With the crazy bright color we painted my son’s room, I knew I wanted the dresser white and replace the knobs with plain wooden pulls that The Rock Star would paint.
If I remember correctly the dresser cost us $15 plus paint and knobs. It’s the perfect addition to Liam’s room and a year later I couldn’t imagine his room any other way.
I also can’t believe he is real. I know it’s cliche to say my son is the best thing to ever happen to me, but I was unequivocally unprepared for the love that would overflow from my heart. For something so tiny to have such a giant impact on my life is beyond me. I wrote the following one week after Liam was born:
One week ago I met a floppy, chubby-cheeked stranger when he was placed on my chest, crying and uncertain. Though he had been with me for the past 10 months, there was a certain disconnection and I was going to have to get to know this person all over again. I had vaguely seen his face before, those unmistakable cheeks on the sonogram, but staring into my eyes for the first time, he was more breathtaking than I ever dreamed. All my life’s dreams culminating in one moment – in one glance from those beautiful eyes. I never knew having a child would make such an impact on my heart.

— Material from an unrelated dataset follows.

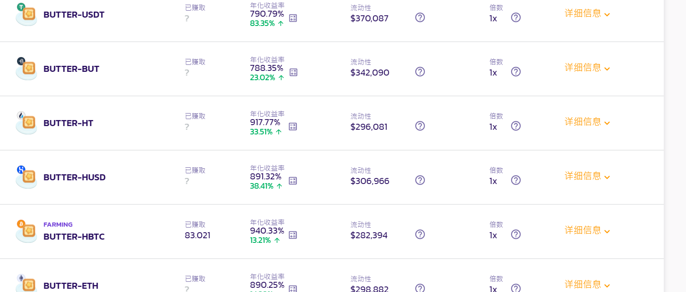Screen dimensions: 686x292
Task: Open APR calculator for BUTTER-USDT farm
Action: pos(293,18)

One week later, I look into those same eyes and feel as if I’ve known him my entire life. Of all the things I’ve sought, everything I thought I wanted, I now know one certainty: I know I was always meant to be his mother and he was always meant to be my son. I will have no greater joy in life. All my worries and cares are lost in those eyes. Those big blue spheres melt my soul as I long for him to see right now just how much I love him. Five tiny, delicate fingers grasping tightly around one of mine comfort all the pain and fear I feel, as I wonder if it is possible to love something too much.
You cannot know a parent’s love until you are one. My soul wants to burst from my chest and my tears will not stop at the mere thought of his existence. And although I hear being a parent only gets better, so much of me wants him to stay so small, so innocent, so protected in my arms. And he will forever have me waning in those eyes, wrapped in the grasp of his slight hand.
Now he’s turned one and the contents of his dresser have changed a few times over. The time that passes as you watch your child grow and change is sometimes tedious but mostly effortless. Where does the time go?